Development of a pre-clinical syngeneic pig glioma model for research and translational studies

Glioblastoma (GBM) is uniformly fatal with an incidence rate of 2.99-3.23 per 100,000 people. Despite recent therapeutic advances, our understanding of tumor biology in GBM remains incurable with median survivals of less than two years. Critical unanswered questions contributing to this dismal prognosis that elude clarification

through traditional analysis of human clinical material or small animal models include i) how does surgical trauma impact GBM development and adjacent brain tumor microenvironments, ii) what are the unique cellular and molecular properties of residual infiltrating tumor cells during disease progression, and iii) how do surgically

induced selection pressures generate de novo molecular and cellular heterogeneity not present in unresected surgical samples. Development of a cure or at least a treatment that would provide significant quality of life improvements in GBM patients is ultimately limited by the lack of animal models that reproduce the hallmark

features of GBM tumor. Typically, rodent models are used to study GBM; however, rodents differ vastly from humans (e.g., brain size and complexity), making surgical interventions difficult to simulate. By contrast, the mini- pig brain is remarkably like the human brain and its larger size permits relevant surgical and imaging studies.

Therefore, we propose to develop a first-in-kind syngeneic (intact immune system) glioma model in mini-pigs to recapitulate hallmark features of human glioma. Development of this model will support studies heretofore impossible in rodent models or human patients. Thus far, we have established oncogene activated transformed

pig glioma cell lines from pig brains and confirmed their tumorigenic capabilities in mouse models and onco- minipigs. In the proposed research, we will determine the optimum engraftment conditions of these oncogene activated transformed pig cells by implanting them into host pig brain under chronic vs transient

immunosuppressive microenvironment. We will also study the impact of provincial treatment of anti-inflammatory and immune suppressive drugs. To eliminate any potential impact of immune activation between different donors and hosts, we will repeat the same approach to induce in vivo viral oncogenesis.

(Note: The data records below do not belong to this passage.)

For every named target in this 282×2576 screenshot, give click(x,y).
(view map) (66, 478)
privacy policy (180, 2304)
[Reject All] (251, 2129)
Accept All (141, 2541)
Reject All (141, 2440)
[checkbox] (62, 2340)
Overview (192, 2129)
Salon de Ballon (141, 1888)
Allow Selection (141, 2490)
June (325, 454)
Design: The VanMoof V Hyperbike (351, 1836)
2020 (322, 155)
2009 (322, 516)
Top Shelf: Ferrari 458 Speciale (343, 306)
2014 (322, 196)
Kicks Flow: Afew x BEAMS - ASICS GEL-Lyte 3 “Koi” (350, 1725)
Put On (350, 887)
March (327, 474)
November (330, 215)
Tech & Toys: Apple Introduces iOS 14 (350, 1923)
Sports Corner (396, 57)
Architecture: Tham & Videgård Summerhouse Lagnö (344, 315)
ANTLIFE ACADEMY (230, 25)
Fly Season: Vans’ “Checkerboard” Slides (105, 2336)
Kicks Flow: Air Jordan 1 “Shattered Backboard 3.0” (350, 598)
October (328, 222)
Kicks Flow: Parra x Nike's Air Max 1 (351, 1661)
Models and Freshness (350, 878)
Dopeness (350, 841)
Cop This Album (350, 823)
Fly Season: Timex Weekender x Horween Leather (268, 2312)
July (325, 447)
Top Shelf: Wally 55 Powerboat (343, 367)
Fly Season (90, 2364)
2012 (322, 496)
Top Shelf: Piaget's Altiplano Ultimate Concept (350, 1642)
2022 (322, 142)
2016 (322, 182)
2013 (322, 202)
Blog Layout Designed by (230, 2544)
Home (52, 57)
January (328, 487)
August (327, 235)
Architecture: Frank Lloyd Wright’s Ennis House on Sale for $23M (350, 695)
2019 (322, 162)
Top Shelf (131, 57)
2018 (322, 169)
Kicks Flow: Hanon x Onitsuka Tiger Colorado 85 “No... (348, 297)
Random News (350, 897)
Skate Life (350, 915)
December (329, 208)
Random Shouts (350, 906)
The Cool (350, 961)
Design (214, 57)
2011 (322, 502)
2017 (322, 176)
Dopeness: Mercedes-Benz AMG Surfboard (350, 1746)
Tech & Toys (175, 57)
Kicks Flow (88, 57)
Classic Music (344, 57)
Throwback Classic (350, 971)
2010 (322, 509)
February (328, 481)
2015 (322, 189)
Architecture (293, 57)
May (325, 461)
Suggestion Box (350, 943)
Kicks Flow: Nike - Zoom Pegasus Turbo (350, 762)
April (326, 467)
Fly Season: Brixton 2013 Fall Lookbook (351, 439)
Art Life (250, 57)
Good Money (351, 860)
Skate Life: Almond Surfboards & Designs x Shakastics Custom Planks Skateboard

The relevance of the proposed

syngeneic pig model will be established through analysis of accepted hallmark MR imaging, stereotactic guided intracranial surgery, and pathology features of the human disease, followed by immune phenotyping. Development of a large animal glioma model is expected to facilitate new insight into human glioma biology. As

a first step, we propose to test the hypothesis that mini-pig syngeneic glioma models will recapitulate key features of the human disease. Further, these models are expected to provide a robust new platform for future studies not possible in rodent models or practically achievable through analysis of patient-derived material. This includes,

but is not limited to, the evaluation of new therapies, imaging studies, and surgical techniques. Finally, development of this large animal model will enable not only us, but the larger scientific community, to answer clinically relevant questions applicable to GBM and other brain metastatic cancers.